**QUOTED TEXT**
The First World War is the foundational calamity. It killed millions while furnishing millions more with youthful experience to be endowed with meaning, destroyed an old order while giving rise to new ideas of empire, and ended a globalisation while bringing new dreams of autarky. It brought an east European colony, including the world's major Jewish population, briefly but fatefully under German rule. Having sent Vladimir Lenin in a sealed train to Petersburg, Imperial Germany exploited the Bolshevik Revolution to win the war on the eastern front and establish east European client states in 1918. The most important of these, Ukraine, was to supply the grain to feed German troops fighting on the western front, who were defeated before the impracticality of this scheme became entirely apparent. After the German defeat on the western front and the peace at Versailles, many Germans were tempted by the idea of a ‘stab in the back’ by German Jews and socialists. German troops returning undefeated from the east were prone to blame the Bolsheviks, who filled the power vacuum that they left behind, and whom they associated with eastern Jews.

In the German republic of the 1920s, Adolf Hitler and his National Socialist party articulated these anti-Semitic explanations for Germany's woes: Jews were responsible for all that ailed German civilisation; Jews created the communism that blocked Germany from needed living space in the east; and Jews were responsible whenever Germany's aspirations were resisted by outside powers. Ideology reduced Jews to objects, causal forces that could be flexibly invoked to explain Germany's fate, without subjectivity and worth as individual human beings. But ideology is nothing without economics, which in the time and place was territorial and agrarian. Hitler believed that the reconquest of Ukraine from the Bolsheviks would make Germany self-sufficient in food, even as it allowed the German race to propagate and purify itself through pastoral colonialism. Germany's own Jewish population was quite small, but any such plan for eastward expansion would require the renewed control over the east European lands where most Jews lived: the western Soviet Union, and Poland which stood between.

**DATA EXTRACT**

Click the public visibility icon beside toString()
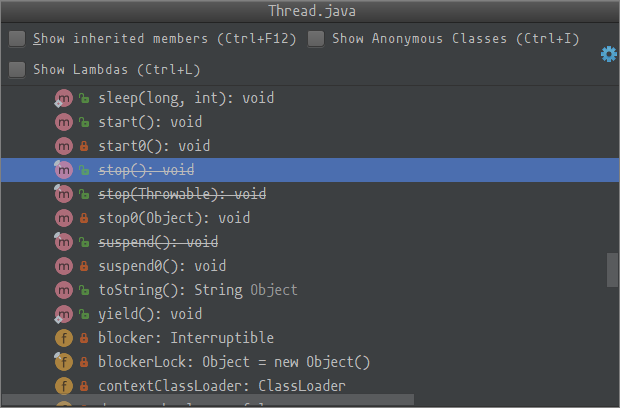The image size is (620, 408). click(84, 290)
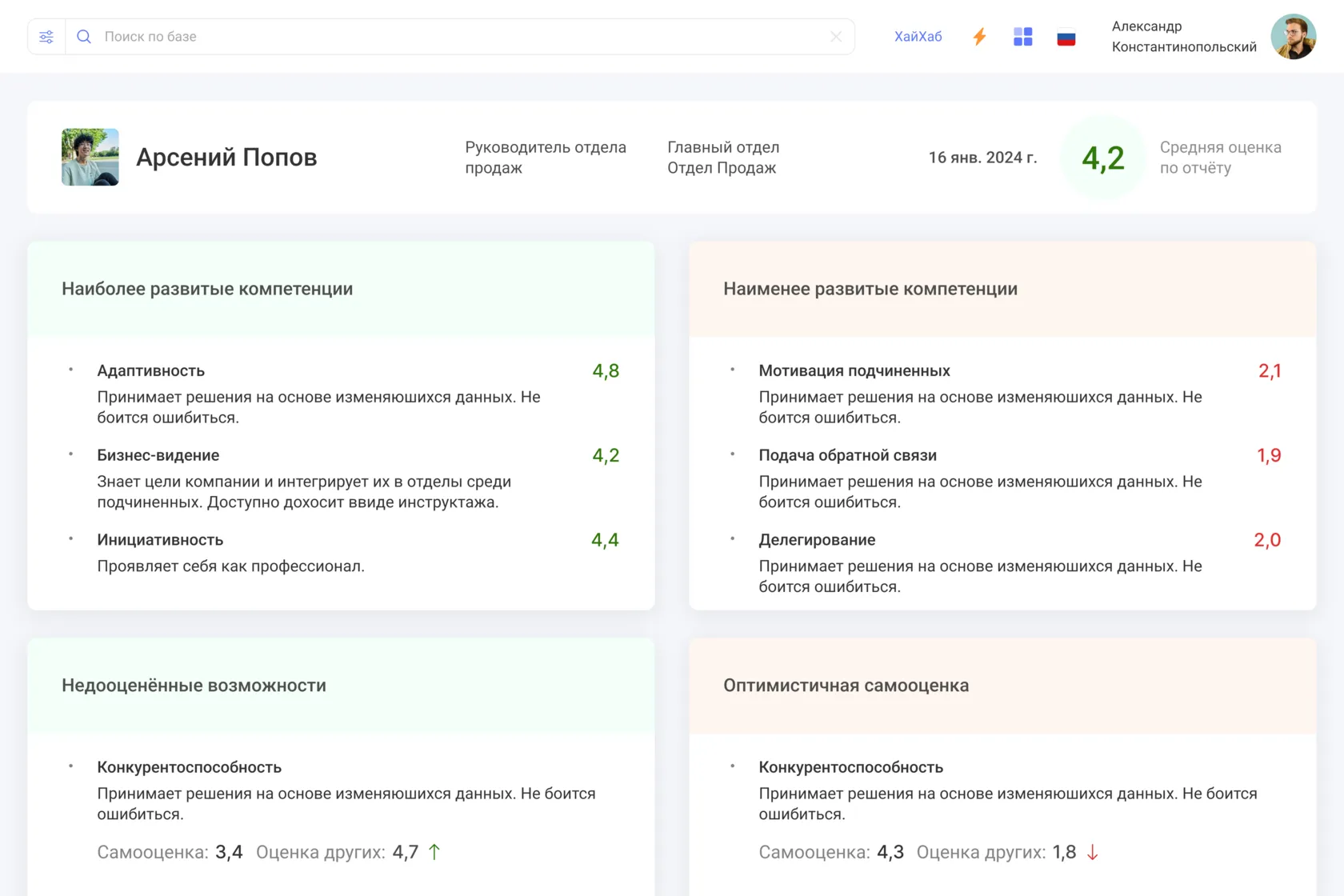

**AIM OF THE EXERCISE**
In the text on Germany and the First World War, translate this sentence into French: "But ideology is nothing without economics, which in the time and place was territorial and agrarian."

**ANSWER TO THE PROBLEM**
Mais l'idéologie n'est rien sans l'économie, qui, à cette époque et en ce lieu, était territoriale et agraire.